• _EXTRAIT DU DOCUMENT_
===

Autant j'avais trouvé tropical malady fascinant, hypnotisant, envoûtant, autant je dois bien avouer que cet Oncle Boonmee s'est présenté pour moi comme un moment de pur... Comment dire... C'était pas la nuit, c'était l'ennui.

D'un bout à l'autre, je n'ai pas capté, reçu, l'entrée, l'accès de ce film. Qui me semble fermé sur lui-même. Je suis resté poliment sur le seuil, congédié, livré à mes supputations vaines, rendu à ma solitude de spectateur qui prend son mal en patience et essaie de se faire croire que son ennui distingué est une véritable expérience, un voyage sans pareil, quelque part, là où l'ineffable se cueille en toute simplicité. Quelque chose de tellement vaporeux, évanescent, impondérable, qu'on le désignera, forcément, sous l'espèce du "rêve", de la "rêverie", de cette étoffe si riche et si inexprimable dont sont faits les songes. Mais comme pour tout, il y a "songe" et "songe". Et comme disait Satie, il y a les "songes creux", aussi.

J'ai le sentiment que les commentaires que l'on peut faire sur ce film, par le fait même d'y apporter une nourriture extérieure (littéraire), signifiante (y compris signifiant l'in-signifiance, car rien, jamais, n'est donné en soi comme in-signifiant, on veut le croire, certes, mais...), mélange de références diverses et d'impressions vagues auxquelles on confère un pouvoir de suggestion, de donation, sensation, etc, sont comme la tentative d'insérer une expérience esthétique dans le vacuum d'un artwork conceptuel tendant vers la plus grande indifférenciation de tout dans tout, et qui sera riche de ce qu'on voudra bien y mettre, par foi ou ferveur, ou croyance dans la faculté qu'a A.W. de nous livrer cette expérience esthétique, sensorielle, "mystique".
Un objet d'exposition, plus précisément une installation pour musée d'art contemporain. Un peu comme une pièce de John Cage, cad en somme (selon moi, bien sûr) un postulat théorique d'immanence radicale de l'expérience esthétique. Il faut prendre la décision que le bruit, le silence, les mots, la nature, l'habitat, la vie et la mort comme équivalents, dans un doux entrelacs, envisagés comme "inchoatifs", soient l'objet de cette expérience même de contemplation, cad une pure émotion du cotonneux.
Bien sûr, je force un peu le trait, mais c'est pour mieux faire saisir l'amplitude de mon ennui, l'expérience quasi-pure de l'ennui que fut pour moi ce film. Le parti pris, assez systématisant d'ailleurs, de tout "adoucir" en permanence, d'horizontaliser tout sur un même plan de "tout est douceur, passage" (avec des poussées discrètes dans la fréquence "inquiétude" il est vrai), avec son lot de mystique un peu rapportée et apprêtée, m'aurait rapidement tapé sur les nerfs si je ne m'étais pas senti moi-même progressivement engourdi, anesthésié, dans cette torpeur cotonneuse.

===

• _DONNÉES DE L'EXERCICE_
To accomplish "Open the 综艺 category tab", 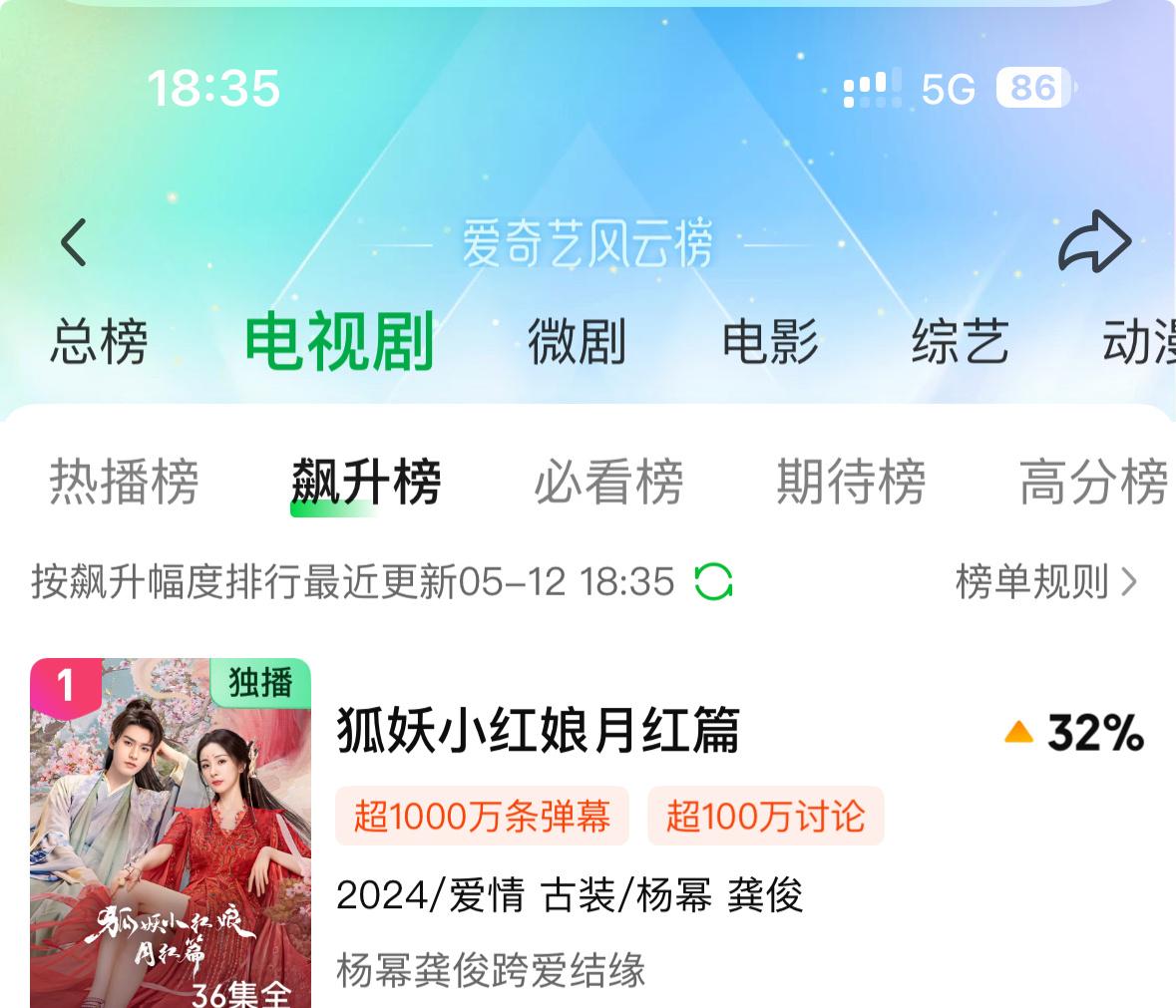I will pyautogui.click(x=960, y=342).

===

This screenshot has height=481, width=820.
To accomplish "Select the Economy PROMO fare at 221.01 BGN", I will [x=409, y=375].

===

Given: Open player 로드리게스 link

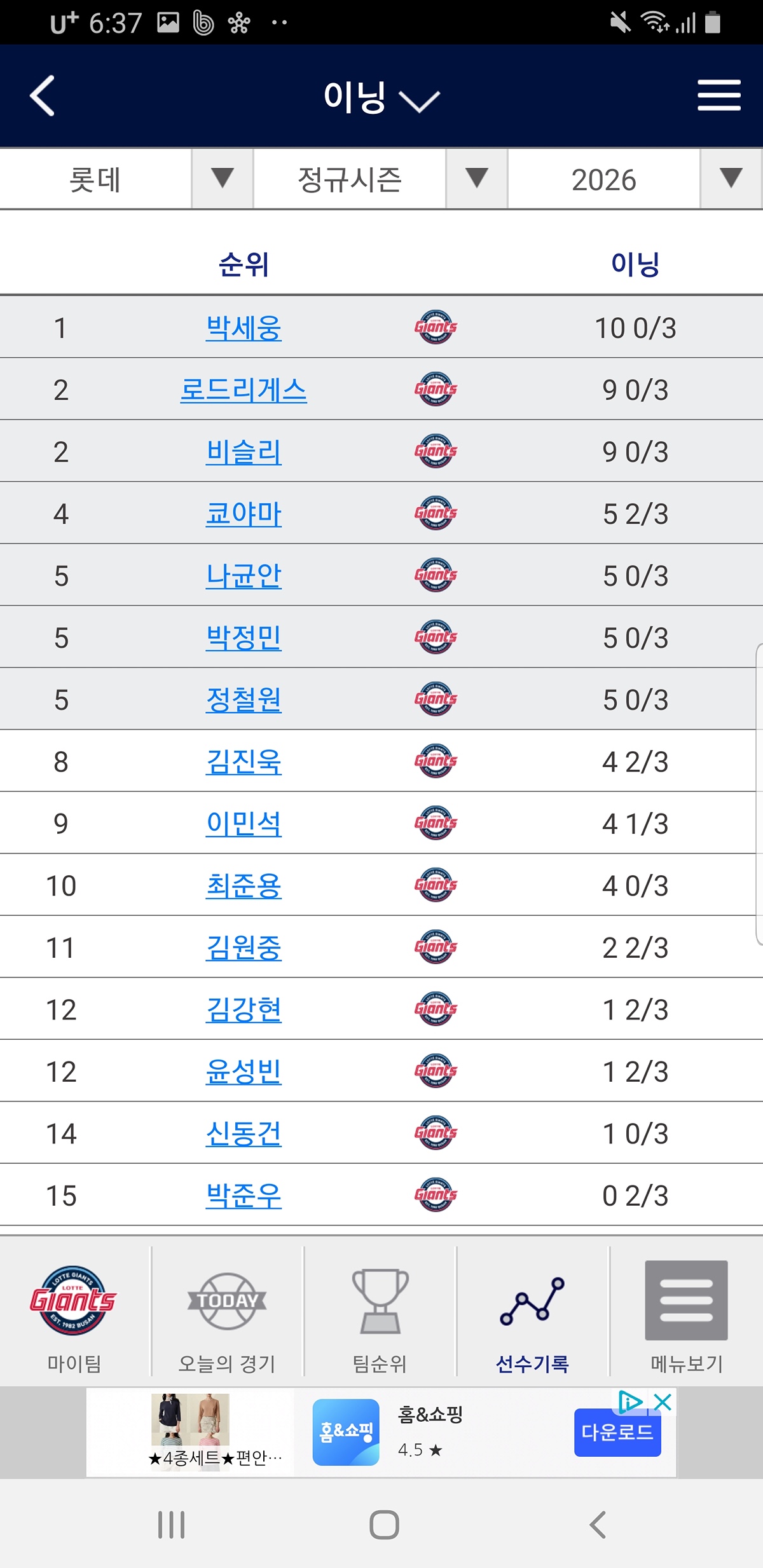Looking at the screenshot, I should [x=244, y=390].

===

• _TRAVAIL À FAIRE_
1/ Répondez aux questions suivantes à partir de la critique du film Oncle Boonmee :
(a) Quel film l'auteur dit-il avoir trouvé fascinant, hypnotisant et envoûtant ?
(b) À qui l'auteur attribue-t-il l'expression « songes creux » ?
(c) À l'œuvre de quel compositeur l'auteur compare-t-il le film ?
2/ Indiquez si chaque affirmation concorde avec la critique du film Oncle Boonmee, en citant les mots du texte qui permettent de trancher.
(a) L'auteur dit être resté à l'extérieur du film, sur le seuil.
(b) L'auteur compare le film à une installation pour un musée d'art contemporain.
(c) L'auteur affirme que le film l'a tenu éveillé et tendu jusqu'à la fin.
3/ Poursuivez la critique du film Oncle Boonmee après sa dernière phrase.

• _RÉSULTATS DES CONSIGNES_
1/
(a) tropical malady
(b) À Satie.
(c) À celle de John Cage.

2/
(a) Oui : « Je suis resté poliment sur le seuil, congédié, livré à mes supputations vaines ».
(b) Oui : « plus précisément une installation pour musée d'art contemporain ».
(c) Non : « si je ne m'étais pas senti moi-même progressivement engourdi, anesthésié, dans cette torpeur cotonneuse ».

3/
Alors oui, y a un peu de tout dans cet artwork: de la lenteur, des fantômes, de la métaphore, de la non-métaphore, de la mémoire, du temps, de l'espace, de la mort, de la famille, un oncle, de la maladie, des conversations monotones, de la nocturnité, des lueurs, de l'amniotique, des formules poétiques sur la vie, la mort, la trace, l'amour, le paradis - qui sonnent "à la fois simple et profond", du conte, du songe, de la forêt vierge, une grotte-utérus, un poisson-chat qui nique, une princesse qui jadis fut niquée..., un moine qui se dédouble devant une tv, une belle fréquence sonore, une sorte d'humour kitsch pas drôle, une cafète "psychadélik-me demande pas c'que j'fabrique", des clichés photographiques en hommage explicite et appuyé à la Jetée de Marker (et c'est rappelé par AW lui-même). Et tout ça m'a laissé absolument de marbre, m'a paru complètement hermétique et hermétiquement clos, à mon grand regret, car j'aurais bcp aimé aimer.

Mon sentiment, provisoire, c'est que A.W. s'adresse principalement à lui-même, à son intimité, à son intériorité, en disposant quelques indices sémantiques ça et là, mais sans que quelque chose de cette intériorité fasse vraiment un pli avec l'extériorité qui est la situation du spectateur. Sauf par projection, de la part du spectateur, d'une toile sur la toile.
Bref, du cinéma "expérimental" un peu guindé, au fond, qui a l'air aussi un peu de se moquer de lui-même, en administrant en minor mood un "it's all fake" (rappeler constamment au spectateur qu'il regarde un film, que tout ça est faux, une illusion, répète A.W. dans la conversation: pour ça, objectif atteint sur toute la ligne) un peu convenu, censé nous ouvrir sur une expérience brute (l'expérience brute de la mollesse oserais-je dire) un peu convenue elle aussi.


Par contre, ce qui m'a procuré une grande émotion, ce qui m'a fait frissonner de la plante des pieds à la racine des cheveux, c'est le court-métrage de 17 minutes, sur le bonus, intitulé lettre à Uncle Boonmee. Assumant pleinement un formalisme minimaliste délesté de toute narration, et ouvrant, du coup, des sensations très riches, très fortes, produisant véritablement ce qu'on nommera une "image-temps", un bloc de temps, de mémoire pure.

Pour moi, c'est ça, le grand film, le vrai film d'A.W. Alors qu'il se présente, malicieusement, comme un recyclage de matériau non-utilisé dans le film, un rapiéçage de tissus dont il n'a su quoi faire, j'ai eu l'impression que le long métrage, paradoxalement en était une extension brouillonne et inutilement "narrative".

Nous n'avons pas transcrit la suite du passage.